The stem (dc-collection) of the file is named after the class, or a variant of the class name:

  • DcCollection: the exact class name (camel case) documented in the logical data models reference
  • dc_collection: snake case variant of the class name
  • dc-collection: spinal case variant of the class name

Class directories

In the listing above, ./foaf-person and ./dc-physical-object are class directories corresponding to the FoafPerson and DcPhysicalObject classes in the Paradicms logical data models, respectively.

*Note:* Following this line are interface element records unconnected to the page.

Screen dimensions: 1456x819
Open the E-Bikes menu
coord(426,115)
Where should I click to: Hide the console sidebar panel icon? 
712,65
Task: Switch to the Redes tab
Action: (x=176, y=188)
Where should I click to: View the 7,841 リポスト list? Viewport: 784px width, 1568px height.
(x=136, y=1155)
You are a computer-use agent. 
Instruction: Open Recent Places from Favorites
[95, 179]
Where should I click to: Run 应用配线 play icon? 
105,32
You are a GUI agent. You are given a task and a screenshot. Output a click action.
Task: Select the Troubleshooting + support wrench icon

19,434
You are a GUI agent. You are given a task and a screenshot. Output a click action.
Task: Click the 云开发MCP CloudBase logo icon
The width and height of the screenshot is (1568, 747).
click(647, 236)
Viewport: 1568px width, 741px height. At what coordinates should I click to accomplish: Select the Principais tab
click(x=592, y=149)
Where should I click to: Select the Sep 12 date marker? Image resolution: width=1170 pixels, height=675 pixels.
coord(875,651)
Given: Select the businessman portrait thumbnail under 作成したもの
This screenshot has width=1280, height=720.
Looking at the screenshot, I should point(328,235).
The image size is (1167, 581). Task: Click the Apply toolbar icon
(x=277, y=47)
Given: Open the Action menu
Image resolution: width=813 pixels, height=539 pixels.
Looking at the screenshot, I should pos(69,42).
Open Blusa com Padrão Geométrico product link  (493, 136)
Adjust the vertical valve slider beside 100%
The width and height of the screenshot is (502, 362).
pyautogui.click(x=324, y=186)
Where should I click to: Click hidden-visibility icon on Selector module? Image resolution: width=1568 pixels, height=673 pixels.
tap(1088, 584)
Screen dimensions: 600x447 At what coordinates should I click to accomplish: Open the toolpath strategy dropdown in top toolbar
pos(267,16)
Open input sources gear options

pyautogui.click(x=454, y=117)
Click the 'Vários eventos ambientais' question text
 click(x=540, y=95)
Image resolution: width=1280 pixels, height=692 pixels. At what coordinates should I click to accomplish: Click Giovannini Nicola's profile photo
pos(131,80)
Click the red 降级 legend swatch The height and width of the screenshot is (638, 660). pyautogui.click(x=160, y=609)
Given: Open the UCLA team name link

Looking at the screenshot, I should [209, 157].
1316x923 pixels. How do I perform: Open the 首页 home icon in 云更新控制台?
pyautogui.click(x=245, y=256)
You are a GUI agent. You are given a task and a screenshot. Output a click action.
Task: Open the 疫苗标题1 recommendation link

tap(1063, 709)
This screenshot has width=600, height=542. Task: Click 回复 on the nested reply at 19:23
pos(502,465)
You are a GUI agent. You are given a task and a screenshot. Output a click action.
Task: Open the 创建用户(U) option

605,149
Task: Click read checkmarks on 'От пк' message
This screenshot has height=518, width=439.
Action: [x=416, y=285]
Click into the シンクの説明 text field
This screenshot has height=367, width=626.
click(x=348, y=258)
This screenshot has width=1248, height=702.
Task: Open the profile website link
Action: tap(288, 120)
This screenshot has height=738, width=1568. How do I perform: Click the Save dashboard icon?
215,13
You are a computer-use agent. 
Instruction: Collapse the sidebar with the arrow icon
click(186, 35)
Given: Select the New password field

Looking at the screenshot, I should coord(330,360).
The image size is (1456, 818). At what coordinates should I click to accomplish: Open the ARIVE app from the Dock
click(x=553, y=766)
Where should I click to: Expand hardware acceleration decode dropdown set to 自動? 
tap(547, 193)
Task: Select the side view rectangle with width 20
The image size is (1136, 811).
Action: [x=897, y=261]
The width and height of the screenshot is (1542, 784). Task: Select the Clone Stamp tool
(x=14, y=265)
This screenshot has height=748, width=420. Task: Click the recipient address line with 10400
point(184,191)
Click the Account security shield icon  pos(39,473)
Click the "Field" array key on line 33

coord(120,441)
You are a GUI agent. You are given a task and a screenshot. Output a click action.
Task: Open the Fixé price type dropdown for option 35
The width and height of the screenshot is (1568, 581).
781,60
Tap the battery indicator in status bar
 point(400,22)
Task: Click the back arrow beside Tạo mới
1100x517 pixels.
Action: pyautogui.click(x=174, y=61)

The class directories can also be named with variants of the class names:

  • FoafPerson: the exact class name (camel case) documented in the logical data models reference
  • foaf_person: snake case variant of the class name
  • foaf-person: spinal case variant of the class name

The listing above uses spinal case (foaf-person).

Files in a class directory

./foaf-person/Linus Torvalds.md in the listing above is a Markdown file describing an instance of the class FoafPerson. The "File format" section below documents the format of these files in detail.

Image data

Image data (.jpg, .png) should sit directly alongside the associated Image (metadata) in directory corresponding to an Image implementation, as in these files from the listing above:

./dc-image/World Wide Web.png
./dc-image/World Wide Web.yaml

File formats

Files in the directory structure can use a variety of formats. The following sections document the formats as well as the process of converting the formats to RDF for use in Paradicms. Converting each file in the directory tree to RDF produces a set of RDF graphs that can be consumed by Paradicms apps.

JSON files

As noted above, the directory structure and naming conventions mean that every file is associated with a class in the Paradicms logical data models. Each class has an associated JSON-LD context.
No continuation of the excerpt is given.